*** Opening of Material for the task ***

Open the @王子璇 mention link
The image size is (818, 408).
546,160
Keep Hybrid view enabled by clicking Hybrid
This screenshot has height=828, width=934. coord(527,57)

*** Close of Material for the task ***

Description of the task
Transcribe exactly, and only, the lines from the one bearing "The image size is (818, 408)." through the last line of the entries, counting both.

Result for this exercise
The image size is (818, 408).
546,160
Keep Hybrid view enabled by clicking Hybrid
This screenshot has height=828, width=934. coord(527,57)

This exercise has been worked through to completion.